Day #8 of the No Social Media Month experiment.
Today’s muse: Beneath the Patchwork Moon giveaway
Against the wall behind the dog are envelopes stuffed with copies of Beneath the Patchwork Moon. Leave a comment if you’d like one (I’ll advertise this widely next week) and I’ll start sending them out after the book is turned in.The grandboy flies home on Tuesday morning so I’ve already accepted that Monday (I’m writing this with my coffee) is most likely going to be a bust on the writing front. Need to enjoy my last day with him (and I did!).
Monday turned out about as I anticipated: 58064. The next seven days are going to be timed writing bursts. Twenty or so minutes at a time I’m going to knock out the rest of this book because THANKS TO THE HUSBAND, I now have the plot/backstory issue that has been plaguing me solved, woot! And he found a way to make it relevant to some events of the last several years, and if I could be more vague, I would, ha! Anyhow, I’m excited to get this book done because I LOVE it. Honestly. I do. Here’s the opening:
Inked script at his nape. Colored sleeves beneath his rolled cuffs. Elaborate artwork in his oxford’s open collar. Her imagination wandered to his back and his chest, to his shoulders. His biceps. His abs.

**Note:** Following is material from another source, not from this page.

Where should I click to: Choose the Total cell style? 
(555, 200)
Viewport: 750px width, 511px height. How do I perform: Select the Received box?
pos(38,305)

The tattoos were symbolic, not simply cosmetic, and part of the biker culture, leaving her to wonder how important to his life the club had been before he’d walked away.
Tats intrigued her—the creativity, the significance, the commitment—even when the man wearing the ink was her student’s father and off-limits. This particular man also wore, not a beard, but an unkempt scruff framing a devilish smile. His hair was long, pulled back in a disheveled sort of knot. It had her thinking of Heathcliff, tortured and haunted and wild on the moors.
Had her, too, wanting to rescue him.
Hands curled over the edge of her desk at her hips, Brooklyn Harvey looked out at her class of kindergartners. The fifteen five- and six-year-olds sat on the floor in a semicircle, their rapt attention on Callum Drake. Rather than using the full-size chair she’d offered him, he’d lowered his six-foot-plus frame into one of those from the pint-sized collage table. Watching him fold himself to sit had been as breathtaking as watching him walk through the door.